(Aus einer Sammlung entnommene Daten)
——————————

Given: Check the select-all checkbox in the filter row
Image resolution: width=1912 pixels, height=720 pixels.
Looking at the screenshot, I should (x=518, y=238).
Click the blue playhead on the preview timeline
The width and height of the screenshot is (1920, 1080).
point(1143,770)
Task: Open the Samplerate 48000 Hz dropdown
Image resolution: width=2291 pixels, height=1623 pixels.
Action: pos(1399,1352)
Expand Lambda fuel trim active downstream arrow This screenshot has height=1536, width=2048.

——————————

Tauschen Sie in sämtlichen Zeilen „Image resolution“ gegen „Screenshot size“ aus. Geben Sie die Zeilen ansonsten unverändert wieder.

#### ALS ANTWORT
Given: Check the select-all checkbox in the filter row
Screenshot size: width=1912 pixels, height=720 pixels.
Looking at the screenshot, I should (x=518, y=238).
Click the blue playhead on the preview timeline
The width and height of the screenshot is (1920, 1080).
point(1143,770)
Task: Open the Samplerate 48000 Hz dropdown
Screenshot size: width=2291 pixels, height=1623 pixels.
Action: pos(1399,1352)
Expand Lambda fuel trim active downstream arrow This screenshot has height=1536, width=2048.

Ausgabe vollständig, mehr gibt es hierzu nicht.